▸ Task goal
In the article on condos and lien filings below, how many liens a month did Adam D. Finkelstein's firm begin filing starting last quarter?

** START OF Given passage **

A Condo Toughens Its Stance and Tightens Its

 Belt (February 8, 2009)

Chester Higgins Jr./The New York Times

WARNING SIGNS Adam D. Finkelstein, a real estate lawyer, says lien filings are rising.

DURING the recent boom, buyers who coveted condos for their sex appeal could also make the case that condos were a smarter choice than co-ops.

In theory, you didn’t have to prostrate yourself, financially and otherwise, before a board for approval, and you could sell or rent pretty much to whomever you chose, should the need, or whim, arise. You could also put down a lot less money than the 20, 25, or even 50 percent of the purchase price customarily demanded by co-ops.

But as the city’s fortunes buckle and heave, these very differences have potentially rendered some of the city’s condo buildings dangerously exposed to the downturn. Then there is a distinction many condo buyers probably dismissed as a boring legality: If a condo unit is the subject of a foreclosure, the bank gets first dibs on the equity. With real estate prices way off their peak, that means some condo buildings will collect nothing but dust from residents who have also failed to pay their common charges, leaving the remaining owners to shoulder the burden of higher costs or reduced services.

Defaults on common charges began to spike last fall, according to lawyers hired by increasingly jittery boards to file liens (the first step toward foreclosure) against owners in arrears.

“We had maybe four or five before October,” said Adam Leitman Bailey, a Manhattan real estate lawyer, referring to the number of liens his firm filed last year against condo owners in Manhattan and Brooklyn. “It really got going this fall. We had 28 filings here and 17 in Brooklyn. These aren’t in the wealthiest or the poorest buildings. It’s the buildings with the younger 30- or 35-year-old professionals buying a $1 million to $2.5 million apartment, who haven’t been working for 20 or 30 years and are relying on their job to pay for it.” Other lien-filing lawyers said the pace had picked up by at least 10 to 25 percent.

“We’re seeing more, especially in the higher-end buildings where you never heard of foreclosures,” said Adam D. Finkelstein, a real estate lawyer with Kagan Lubic Lepper Lewis Gold & Colbert in Manhattan. Starting last quarter, his firm began filing two or three liens a month, up from two or three per year.

** END OF Given passage **
** START OF Record set **

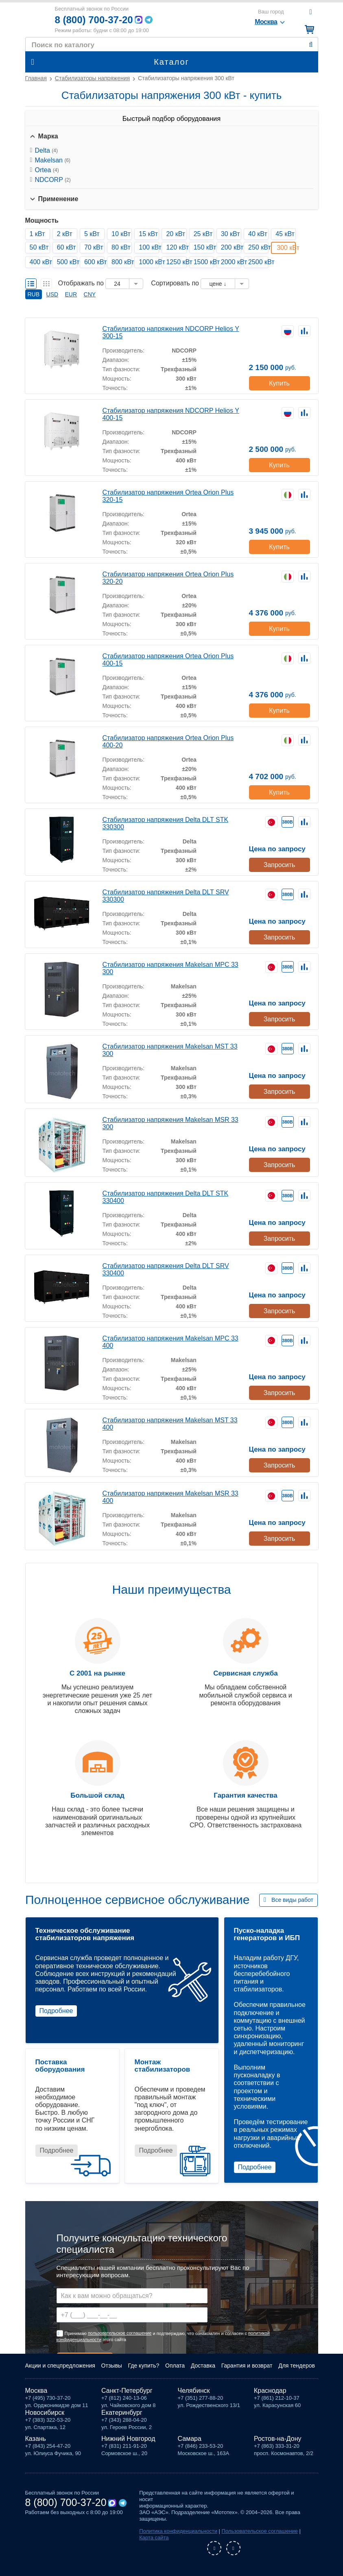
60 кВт (66, 247)
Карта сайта (153, 2537)
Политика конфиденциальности (178, 2531)
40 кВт (257, 233)
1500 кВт (204, 261)
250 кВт (258, 247)
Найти (311, 45)
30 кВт (230, 233)
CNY (90, 294)
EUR (71, 294)
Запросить (279, 864)
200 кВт (231, 247)
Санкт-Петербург (126, 2390)
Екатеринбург (121, 2412)
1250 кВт (176, 261)
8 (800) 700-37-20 (94, 19)
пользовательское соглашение (120, 2333)
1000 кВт (149, 261)
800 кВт (121, 261)
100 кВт (149, 247)
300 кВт (286, 247)
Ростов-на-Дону (277, 2438)
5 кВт (92, 233)
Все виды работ (292, 1900)
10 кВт (121, 233)
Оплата (175, 2365)
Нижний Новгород (128, 2438)
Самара (189, 2438)
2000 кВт (231, 261)
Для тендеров (296, 2365)
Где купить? (143, 2365)
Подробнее (56, 2010)
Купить (279, 383)
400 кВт (40, 261)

** END OF Record set **

▸ Finished exercise
Two or three liens a month, up from two or three per year.